Aile içinde çıkan anlaşmazlık büyür, yuvayı bozacak boyutlara ulaşırsa Nisa Suresi 35’inci ayetin hükmü gereğince karı-kocanın arasını bulmak üzere erkek ve kadının ailelerinden birer hakem tayin edilir. Hakemler, arayı düzeltmeye çalışırlarsa Allah da karı-kocanın arasını uzlaştırır. Aile ilişkilerini düzenleyen Nisa Suresi 128’inci ayette kocasının huysuzluğundan ya da kendisinden yüz çevirmesinden korkan kadınla kocasına uzlaşmaları öğütlenir, uzlaşmanın daha hayırlı olduğu vurgulanır.
Mescidde namaz kılmak, yalnız namaz kılmaktan 25 veya 27 defa daha faziletlidir.
Kadınların da mescide gelip namaz kılmaları sünnettir.
Peygamber, “Allah’ın kadın kullarını Allah’ın mescitlerinden men etmeyiniz” (Buhari, Cuma: 13; Müslim, Salat: 36) buyurmuştur. Hz. Aişe, müminlerin kadınlarının şafak vakti çıkıp Allah’ın Elçisi ile birlikte sabah namazını kıldıklarını söylemiştir (Buhari, Mevakit: 27). İkinci Akabe beyatında bulunan 70 kişi arasında 2 de kadın vardı.
Peygamber’in halası Abdul-Muttalib kızı Safiyye, Uhud Savaşı’na katılmış, Müslümanların bozulduğunu görünce mızrağıyla kaçan erkeklerin burunlarına vurarak, “Allah Elçisi’ni bırakıp kaçtınız mı?” demiştir.

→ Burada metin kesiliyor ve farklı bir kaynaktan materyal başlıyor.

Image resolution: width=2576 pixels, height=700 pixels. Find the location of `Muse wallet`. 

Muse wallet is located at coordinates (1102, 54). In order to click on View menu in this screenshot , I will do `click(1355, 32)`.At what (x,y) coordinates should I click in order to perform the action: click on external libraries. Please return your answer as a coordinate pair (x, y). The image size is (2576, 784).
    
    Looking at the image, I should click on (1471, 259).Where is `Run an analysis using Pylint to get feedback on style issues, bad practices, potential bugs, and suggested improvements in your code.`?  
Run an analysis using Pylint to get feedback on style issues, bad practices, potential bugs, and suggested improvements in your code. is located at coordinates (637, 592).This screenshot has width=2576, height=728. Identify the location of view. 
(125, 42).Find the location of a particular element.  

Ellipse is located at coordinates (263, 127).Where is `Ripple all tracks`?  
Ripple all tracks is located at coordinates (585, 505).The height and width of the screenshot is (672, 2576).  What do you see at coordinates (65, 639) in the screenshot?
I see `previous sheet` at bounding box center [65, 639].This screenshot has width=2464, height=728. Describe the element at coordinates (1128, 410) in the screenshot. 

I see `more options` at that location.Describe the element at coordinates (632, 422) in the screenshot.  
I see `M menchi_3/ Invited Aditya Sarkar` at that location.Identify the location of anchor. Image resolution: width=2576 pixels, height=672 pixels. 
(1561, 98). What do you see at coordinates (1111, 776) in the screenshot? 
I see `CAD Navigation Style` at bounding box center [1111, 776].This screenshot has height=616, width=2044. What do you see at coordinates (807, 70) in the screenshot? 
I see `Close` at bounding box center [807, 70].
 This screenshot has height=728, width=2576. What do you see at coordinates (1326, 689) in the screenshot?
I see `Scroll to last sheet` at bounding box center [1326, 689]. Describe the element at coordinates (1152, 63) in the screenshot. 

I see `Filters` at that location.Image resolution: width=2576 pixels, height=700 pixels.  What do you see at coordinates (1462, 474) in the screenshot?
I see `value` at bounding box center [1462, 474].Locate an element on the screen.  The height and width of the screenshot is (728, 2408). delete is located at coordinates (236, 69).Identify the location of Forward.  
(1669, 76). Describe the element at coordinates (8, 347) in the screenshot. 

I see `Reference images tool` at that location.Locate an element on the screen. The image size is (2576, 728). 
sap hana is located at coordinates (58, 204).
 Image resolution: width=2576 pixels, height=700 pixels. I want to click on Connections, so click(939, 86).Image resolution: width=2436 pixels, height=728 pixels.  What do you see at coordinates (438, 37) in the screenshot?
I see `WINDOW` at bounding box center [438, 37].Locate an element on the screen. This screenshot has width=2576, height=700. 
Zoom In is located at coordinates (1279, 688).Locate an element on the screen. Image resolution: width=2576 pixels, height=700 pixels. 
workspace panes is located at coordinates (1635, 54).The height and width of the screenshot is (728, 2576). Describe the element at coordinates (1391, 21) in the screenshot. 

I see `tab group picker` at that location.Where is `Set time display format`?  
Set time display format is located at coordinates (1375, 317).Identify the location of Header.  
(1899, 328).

Asıl adı Bereke olan Ümmü Eymen; Huneyn, Uhud ve Hayber savaşlarına katılmıştır. Uhud’da su taşır, yaralıları tedavi etmişti (Alâm: 1/127). Eslem kabilesinden Rufeyde de yaralıları tedavi eden, bakıma muhtaç Müslümanların hizmetine koşan bir kadın sahabiydi. Allah’ın Elçisi, kendi mescidinin yanında bu hanım için bir çadır yaptırmıştı.
İlk Müslüman hemşire ve doktor kadın olan Rufeyde, ilk hastane sayılabilecek olan bu çadırda yaralıları ve hastaları tedavi ederdi (Siretu İbn Hişam: 2/6). Hendek Savaşı’nda yaralanan Sad ibn Muaz da bu kadının çadırında tedavi görürken Kurayza olayında hakem seçilmiş ve görevini yapmak üzere Kurayza’ya götürülmüştü. Hudeybiye barış antlaşmasının şartları, Müslümanlara ağır gelmişti.
O kadar ki bazıları sefere çıkarken Kabe’yi ziyaret edeceklerini söyleyen ve şimdi bu ağır hükümlere razı olan Hz. Muhammed’in peygamberliğinden dahi kuşku duymaya başladılar. Kureyşliler gittikten sonra Peygamber, ashabına “Kalkın, kurbanlarınızı kesin, tıraş olun” dedi.
Bu sözü üç kez yinelediği halde kimse kalkmadı. Allah’ın Elçisi, arkadaşlarının bu durumunu eşi Ümmü Seleme‘ye yakınarak anlattı. Ümmü Seleme, “Ya Resulallah, böyle yapılmasını istiyorsan sen çık, kimseye bir şey demeden kurbanını kes, berberini de çağır, tıraş ol” dedi.
Allah’ın Elçisi, kimseye bir şey demeden kurbanını kesti, berberi Hiraş ibn Ümeyye el-Kabi’yi çağırıp tıraş oldu. Onun böyle yaptığını görenler de kalkıp kurbanlarını kestiler, tıraş oldular (Gazavatur-Resul (s.a.v.), s. 95-98; Camiul-beyan: 26/97-100). Bu Peygamber zevcesi ve müminler annesi, birçok önemli konuda Allah Elçisi’ne danışmanlık yapmıştır.